AS CIDADES VIVIDAS – NOVO EXU

As cidades são corpos com vida. Isso quer dizer que se deslocam, são seres de tempo, possuem sentimentos, guardam relações de afetividade e estranhamentos, além de possuir uma inteligência que compreende as suas coordenadas no universo das relações das coisas em geral

Quando o viajante se aproxima de Novo Exu pelos lados da Chapada do Araripe ou flui contracorrente pelo riacho da Brígida, naquelas jornadas transcendentais pelos afluentes do grande Rio dos Cariris, duas visões ele tem.
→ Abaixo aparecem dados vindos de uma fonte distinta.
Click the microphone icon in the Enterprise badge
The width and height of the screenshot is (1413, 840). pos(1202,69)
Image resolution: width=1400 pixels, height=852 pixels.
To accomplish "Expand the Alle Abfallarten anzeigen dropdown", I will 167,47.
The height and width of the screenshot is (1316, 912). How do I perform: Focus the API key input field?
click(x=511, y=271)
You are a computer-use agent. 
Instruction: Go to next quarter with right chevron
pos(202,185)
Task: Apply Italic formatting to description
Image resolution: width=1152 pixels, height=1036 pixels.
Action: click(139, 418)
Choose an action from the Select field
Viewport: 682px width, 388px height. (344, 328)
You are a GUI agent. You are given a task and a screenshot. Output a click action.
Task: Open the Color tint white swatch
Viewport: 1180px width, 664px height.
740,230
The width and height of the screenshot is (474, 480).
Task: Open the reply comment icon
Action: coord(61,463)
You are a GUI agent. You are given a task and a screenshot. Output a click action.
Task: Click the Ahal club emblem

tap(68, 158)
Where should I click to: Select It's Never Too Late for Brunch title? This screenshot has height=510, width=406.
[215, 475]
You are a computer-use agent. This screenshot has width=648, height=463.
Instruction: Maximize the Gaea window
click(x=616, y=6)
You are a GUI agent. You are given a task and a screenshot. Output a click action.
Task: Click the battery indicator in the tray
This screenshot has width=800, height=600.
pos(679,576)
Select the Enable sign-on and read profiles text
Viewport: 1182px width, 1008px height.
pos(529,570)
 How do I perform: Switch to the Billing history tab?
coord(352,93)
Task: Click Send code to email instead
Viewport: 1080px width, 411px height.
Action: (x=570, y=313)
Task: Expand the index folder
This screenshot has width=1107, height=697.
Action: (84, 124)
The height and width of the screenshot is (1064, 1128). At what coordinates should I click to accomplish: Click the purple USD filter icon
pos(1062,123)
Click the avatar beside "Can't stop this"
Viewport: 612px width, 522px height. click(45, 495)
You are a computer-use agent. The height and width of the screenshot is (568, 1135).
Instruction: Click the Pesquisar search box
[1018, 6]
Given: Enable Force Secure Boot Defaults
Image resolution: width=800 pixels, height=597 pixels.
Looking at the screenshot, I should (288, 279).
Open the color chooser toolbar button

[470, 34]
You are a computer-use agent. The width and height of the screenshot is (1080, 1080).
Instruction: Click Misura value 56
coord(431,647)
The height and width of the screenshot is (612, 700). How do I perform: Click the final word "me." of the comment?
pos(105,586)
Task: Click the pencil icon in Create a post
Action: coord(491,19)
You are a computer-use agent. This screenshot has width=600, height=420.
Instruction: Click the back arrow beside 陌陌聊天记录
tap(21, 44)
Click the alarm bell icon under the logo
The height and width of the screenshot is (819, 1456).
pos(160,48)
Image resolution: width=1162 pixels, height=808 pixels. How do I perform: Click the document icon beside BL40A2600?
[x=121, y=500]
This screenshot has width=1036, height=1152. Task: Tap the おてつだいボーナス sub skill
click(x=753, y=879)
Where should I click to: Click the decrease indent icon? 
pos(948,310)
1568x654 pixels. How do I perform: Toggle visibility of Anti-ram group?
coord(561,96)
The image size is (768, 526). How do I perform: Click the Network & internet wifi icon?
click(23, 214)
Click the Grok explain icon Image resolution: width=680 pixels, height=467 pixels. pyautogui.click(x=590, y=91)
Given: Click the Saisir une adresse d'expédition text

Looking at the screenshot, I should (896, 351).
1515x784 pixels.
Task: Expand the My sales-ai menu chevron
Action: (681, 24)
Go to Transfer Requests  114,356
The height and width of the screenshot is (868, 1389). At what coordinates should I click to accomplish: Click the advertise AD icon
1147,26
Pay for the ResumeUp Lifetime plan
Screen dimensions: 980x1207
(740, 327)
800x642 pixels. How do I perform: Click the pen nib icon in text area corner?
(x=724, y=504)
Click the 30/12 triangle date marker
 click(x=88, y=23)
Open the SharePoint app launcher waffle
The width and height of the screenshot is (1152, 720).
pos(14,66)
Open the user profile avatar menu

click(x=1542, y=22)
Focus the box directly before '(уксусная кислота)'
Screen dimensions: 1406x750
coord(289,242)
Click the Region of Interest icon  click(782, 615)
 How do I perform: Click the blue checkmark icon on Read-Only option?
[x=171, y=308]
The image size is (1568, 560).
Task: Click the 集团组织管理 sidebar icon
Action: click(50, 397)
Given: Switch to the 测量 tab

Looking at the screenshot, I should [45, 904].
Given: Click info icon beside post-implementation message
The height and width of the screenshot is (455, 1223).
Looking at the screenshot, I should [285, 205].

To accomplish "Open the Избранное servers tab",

Quando no alto da Serra divisa todo o infinito pernambucano até a vista se encabular por tanto espaço, que se dobra na curvatura do planeta, o viajante é tomado pelos espíritos dos Buxixés que dominavam a cordilheira do Araripe. Há uma sensação de vida e morte, uma dualidade de espinho e flor, um que fura e outro que perfuma.

Se pelas trilhas dos rios e riachos, vindos desde as barrancas e ilhas do São Francisco, tem o viajante o espírito desbravador dos desconhecidos, o abrasador sentimento de a tudo sobrepor, em alma e corpo, em catecismos e nas grafotecnias que atormentam a mensagem de futuro. Aquele futuro que pula o tempo, que esgarça a grande narrativa dos povos e cai no buraco do fatiamento da terra em glebas, que produzem para as ondas navegantes dos oceanos.   

Novo Exu tem o sentimento síntese de todas as lutas da divisão da terra, das propriedades das boiadas e do salto qualitativo das relações destas coisas, com a transformação disso tudo em poder político, disputa, morte e vingança. Foi necessário que um cantor das flores dos sertões se aproximasse das miras das armas para dizer: agora é outro tempo, nada mais a mover a morte, nada há para a próxima camisa ensanguentada.

Como todos os seres vivos ela fez escolhas para marcar sua identidade. O Crato é como um burgo medieval, necessita-se dele, mas além de educar os filhos, colocar os excedentes da produção e se abastecer, a mais nada serve como plural. Ainda hoje, o viajante atento, poderá ouvir o ranger de madeira dos velhos “mistos” que saiam da feira do Crato às 13 horas, desembarcava nas ruas de Nova Exu, assim como em Bodocó e se acalmava, nas horas primeiras da noite, em frente a uma pensão em Ouricuri.
Traduza toda a inteligência de Nova Exu no filão da Asa Branca, no rosto de lua de seu Luiz, no banco de conversa no mercado, com o olhar de adivinhação para o talude belíssimo da Chapada do Araripe. Nova Exu surpreende por ser Exu quando é Inxu, por não ser África, nem América, tampouco Europa.

Nova Exu não são seus fonemas. Em verdade é outra névoa a despertar a atenção do viajante. Não é uma esfinge, mas um índio que corre na cordilheira ou que desce com as águas até o grande rio.